The observations that Indian children have less subcutaneous fat but more fat overall than white UK children infer that a substantial proportion of body fat in Indian children is located outside the subcutaneous compartment, most probably within the abdominal cavity 18. Indeed, it has shown recently by magnetic resonance imaging scanning that Indian babies have significantly more intra-abdominal fat (by ∼2 standard deviation) than white babies 19. Furthermore, we found racial differences in the relationship between skin-fold thickness and both fasting insulin and HOMA-IR independent of % fat such that a thinner skin-fold relative to % body fat was detrimental to insulin and insulin resistance in Indian children, but unrelated in UK children. The metabolic disadvantage of relatively low subcutaneous fat seems likely to reflect a correspondingly greater intra-abdominal fat mass, although we had no direct measure for it. Intra-abdominal fat is associated with loss of insulin sensitivity, and such differences in fat distribution may explain why Indian children are more insulin resistant 20.

The diet of rural Indian children is largely unprocessed and likely to contain less energy than that of UK children.
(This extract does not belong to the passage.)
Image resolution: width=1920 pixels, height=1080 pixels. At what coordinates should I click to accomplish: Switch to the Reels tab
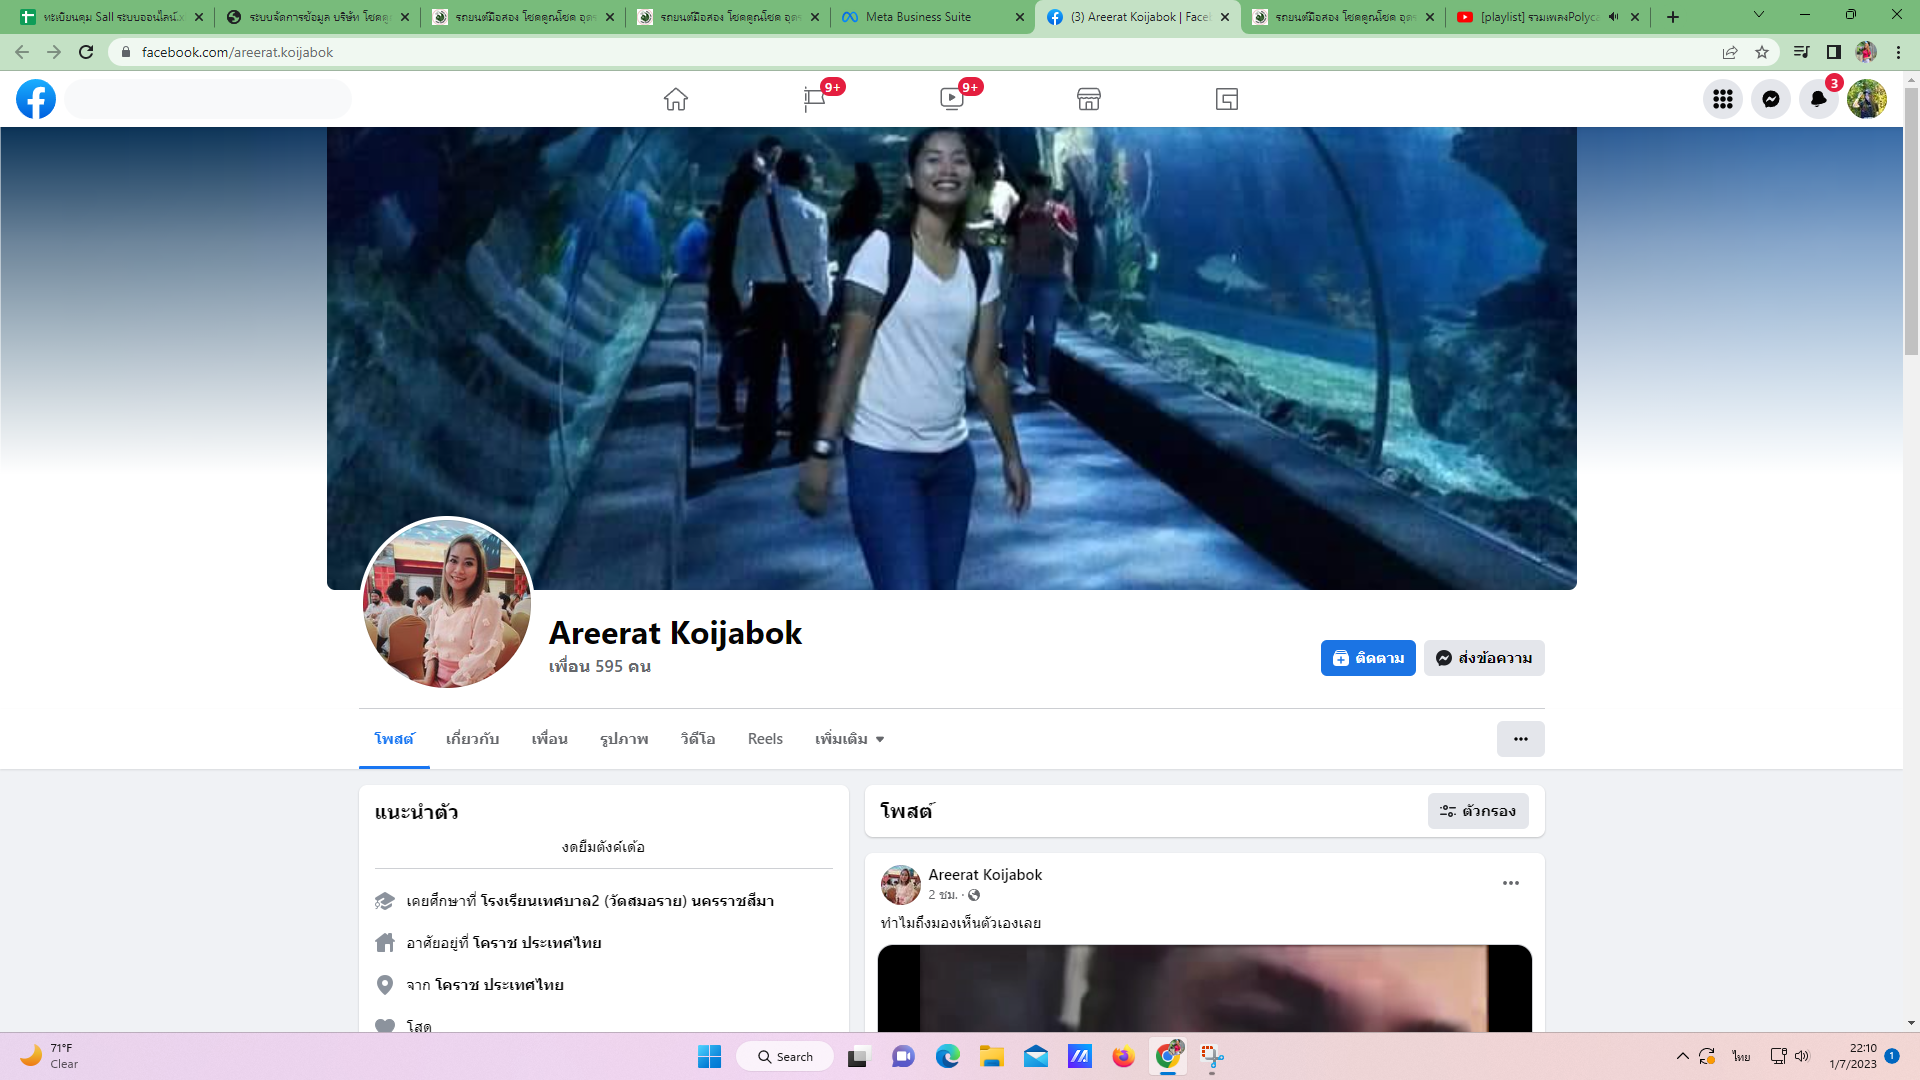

Under such circumstances, body mass and adiposity appear to be normally distributed, in distinction to the skewed distribution among urbanized UK children of 6 years old, which most probably reflects a selective, genetically determined, response to mounting obesogenic pressures 21. It is not clear whether skewing necessarily points to a metabolically unhealthy society 22, for BMI is not a measure of body composition, but the difference is striking.

This study has strengths and limitations. It is larger than many such comparisons, involves cohorts of similar age and uses the criterion method of DEXA to assess body composition and the same model of DEXA scanner in each centre. The metabolic assays were not cross-validated but were subject to local standard quality-control procedures. Although ideal, cross-validation is seldom available to international comparisons of this kind. The aim of this study was to compare pre-industrialized Indian children with urbanized Caucasian children. Future studies might usefully complete the circle by including the body composition and metabolic profiles of rural Indian children from the same region who have migrated to the urbanized West.

In conclusion, differences in the body composition of Indian and white Caucasian children are unable to fully explain differences in their metabolic status. The incidence of diabetes in such populations is much greater, and a precise explanation for the difference is needed.

Conflict of interest statement

No conflicts of interest was declared.